Hey mmozeiko,
First off, that is a pretty cool site there.
To clarify a bit more here is the scenario. I personally would prefer to have something like
1
2
3
4
5
6
7
8
9
10
11
12
13
14
15
16
17
18
19 | #ifdef NO_SIMD
typedef struct v2{
float x;
float y;
}v2;
#elif defined(NEON)
typedef struct v2{
float32x4_t v;
}v2;
#else // SSE
typedef struct v2{
__m128 v;
}v2;
#endif
// same for v3/v4, matrices...
|
The functions would have the same pattern E.g.
| v2 add(v2 a, v2 b){
#ifdef NO_SIMD
#elif defined(NEON)
#else // SSE
#endif
}
|
Very similar to DirectXMath if you have looked at that library at all. With this setup there is of course no reason not to support scalar types. However, this setup has some things that I don't like about it. Functions like add, mul, div, etc... where the number of components is irrelevant for SIMD end up having duplicated code for no reason. For example, v2Add, v3Add, and
v4Add all have the exact same code. While I don't love that, I feel like I would still prefer to have the distinct v2, v3, v4 types and live with the duplicated code. What is really bothering me though is in debug builds, having struct around the primitive types performs horrible compared to simple typedefs
| typedef struct v4{
__m128 v;
}v4;
// versus
typedef __m128 v4;
|
In release builds there is no difference but in debug builds the struct version slows things down a lot to the point where the user would have to do something like:
| #pragma optimize("g", on)
#include "math_lib.h"
#pragma optimize("", off)
|
Not the worst thing ever, but still inconvenient.

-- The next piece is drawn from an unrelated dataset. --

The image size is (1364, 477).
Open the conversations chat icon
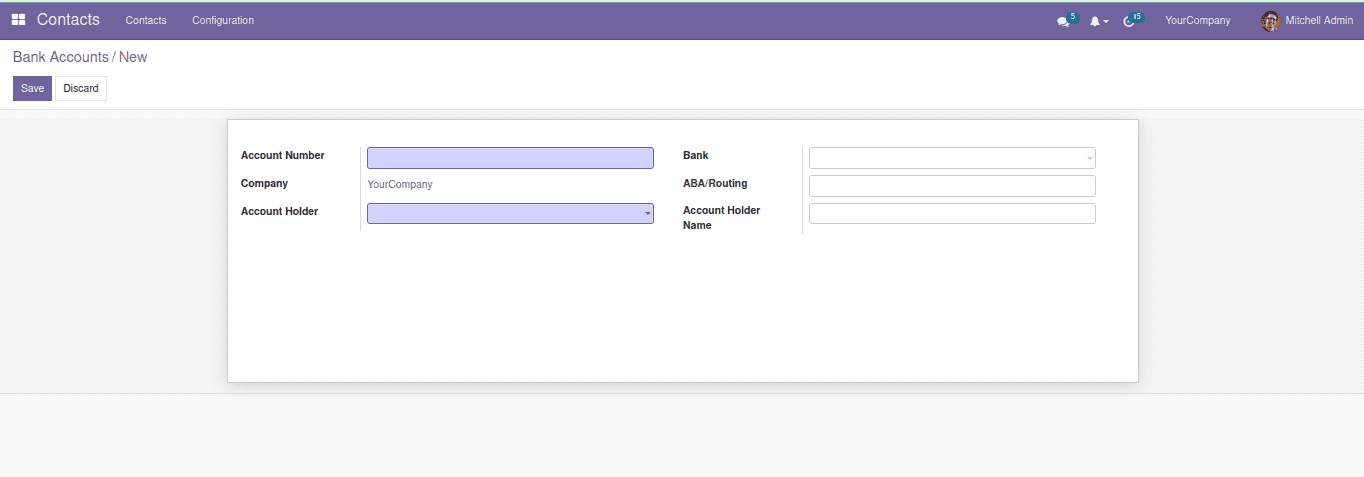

So my two arguments against the structs are duplicated code and extremely slower debug code. If you drop the structs and just use typedefs, then I feel like you have to only have one vector type instead of v2, v3, v4, and also drop scalar support. Leading to my initial question, is there any argument for supporting scalar types. Thanks for your feedback.